Il se rappelle avec émotion, « Sylvie qui bougeait les yeux et la main gauche, c’est tout. Et Mohammed, avec ses jambes atrophiées. Il ne voulait pas parler. Il souriait. Et puis un jour, quatre mois après la rentrée, il s’est mis à réciter toutes les comptines, tout ce qu’on avait raconté depuis le début de l’année, sans que je puisse l’arrêter ».

« Aujourd’hui, on ne pourrait plus faire ce genre de choses »

En 1984, il est nommé à Chelles, dans une zone d’éducation prioritaire, « où l’on voyait la presse quand parfois, quelque chose brûlait. Mais le reste du temps, on ne voyait pas grand monde », déplore-t-il. Durant dix ans, il « apprend à travailler en équipe pour faire face aux difficultés ». Il construit un projet avec des écoles sénégalaises, pour installer des toilettes et un point d’eau, créer un potager et une bibliothèque. Il réussira même à amener une partie des élèves au Sénégal, dans la région de Louga. 

Aujourd’hui, on ne pourrait plus faire ce genre de choses. C’est dommage, parce qu’après ça, on n’a plus peur en tant qu’enseignant.

En 1994 , l’Aveyron lui ouvre les bras. Son épouse, également enseignante, est nommée à Saint-Affrique. Lui à Saint-Sernin-sur-Rance, avec des élèves de maternelle. C’est une totale découverte. Mais « par chance », il est accueilli par « Suzanne, une Atsem* formidable. C’est elle qui m’apprend mon métier, ce n’est pas l’éducation nationale. » Mais pas évident de mener sa barque avec 33 élèves sur 4 niveaux. « Mon corps a dit stop. J’ai perdu ma voix pendant trois semaines. J’ai été le premier instituteur de Midi-Pyrénées à utiliser un micro pour faire la classe », se rappelle-t-il avec amusement.

Puis en 2006, il est nommé sur le seul poste vacant de l’Aveyron à Vabres-l’Abbaye, où il finira donc sa carrière le 5 juillet 2019.

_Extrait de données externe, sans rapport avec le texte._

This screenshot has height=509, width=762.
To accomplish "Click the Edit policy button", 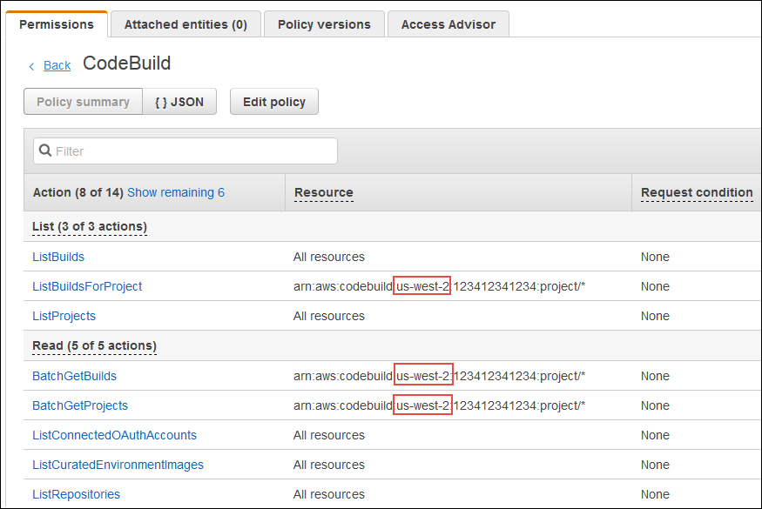I will (273, 101).
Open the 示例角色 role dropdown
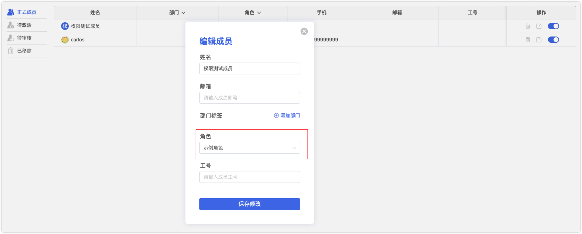Viewport: 582px width, 234px height. point(250,148)
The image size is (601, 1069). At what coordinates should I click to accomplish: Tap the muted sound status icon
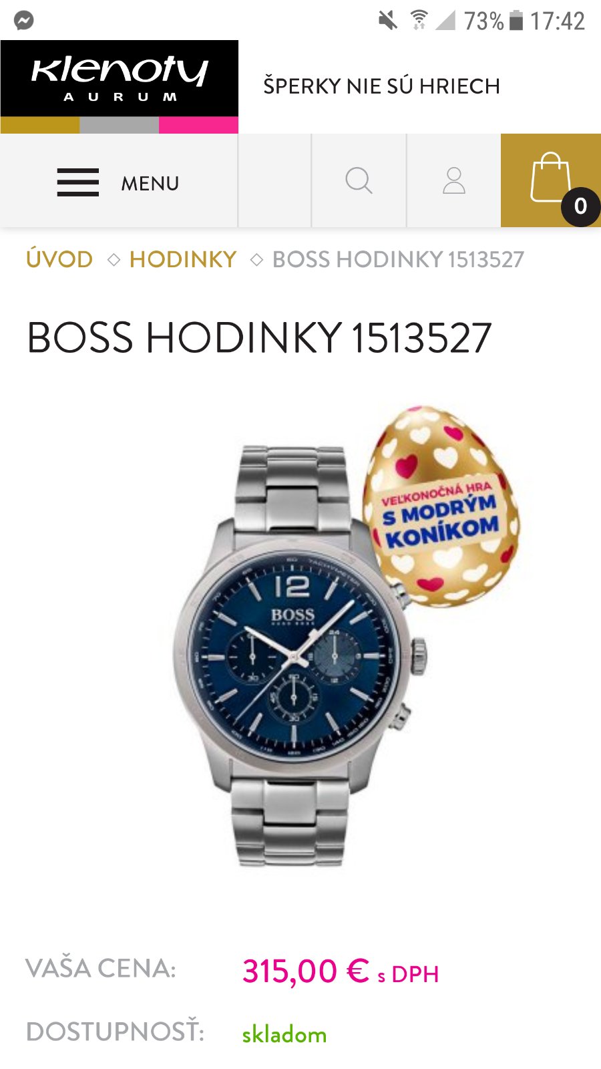pyautogui.click(x=387, y=21)
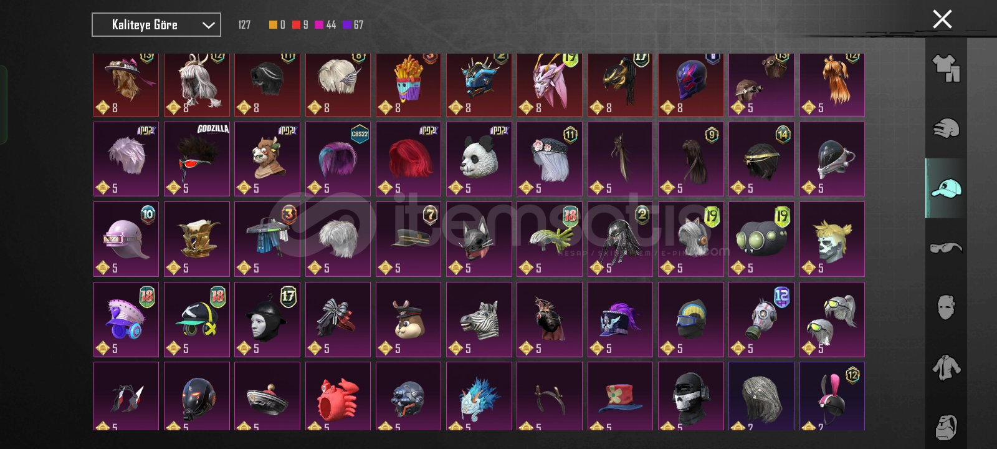This screenshot has height=449, width=997.
Task: Select the cap headwear category tab
Action: (x=946, y=188)
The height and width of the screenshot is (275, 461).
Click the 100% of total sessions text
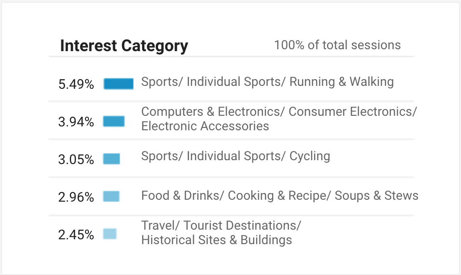point(337,45)
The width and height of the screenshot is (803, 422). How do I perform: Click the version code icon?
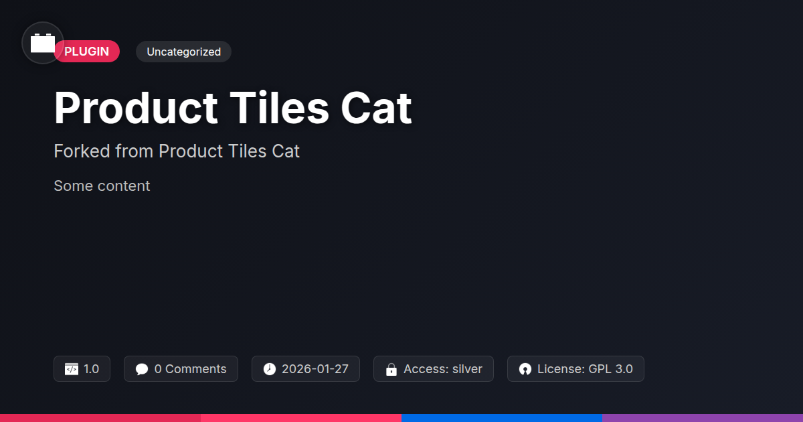(72, 369)
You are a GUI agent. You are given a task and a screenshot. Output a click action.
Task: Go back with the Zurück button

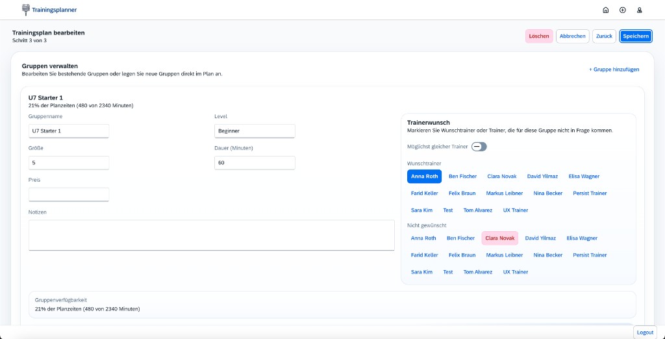(604, 36)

« Je suis heureux d’être naïf »

Quand il fait le bilan des 35 ans de vie en tant qu’enseignant, Henri-Jean Rozenzwejg ne peut s’empêcher d’évoquer une des valeurs qui lui tient le plus à cœur : l’école publique et laïque.

J’ai toujours défendu l’école publique, parce que l’école publique c’est l’école pour tout le monde. Et si on veut que dans notre société il n’y ait pas de violence, qu’il n’y ait plus de discrimination, pourquoi dès l’enfance on les sépare ?

Etre soi, dans la fraternité, et rester enfantin dans sa tête. Telle est la philosophie de Henri-Jean Rozenzwejg. « L’étranger qui arrive, je ne crois pas qu’il vient pour me piquer ma place. Il vient parce qu’il est dans la souffrance. Il faut rester naïf. Je suis heureux d’être naïf. Les valeurs de ma vie, c’est ça… ».

Des valeurs qu’il compte bien faire vivre, sous une autre forme d’engagement, « un peu plus jaune », sourit-il. A l’aube d’une nouveau chapitre de sa vie, Henri-Jean Rozenzwejg garde donc son âme d’enfant, et compte bien continuer à contribuer au « vivre-ensemble, à l’égalité, et à la justice ». « Je quitte l’administration avec grand plaisir. Mais pas les enfants », conclut-il les yeux humides.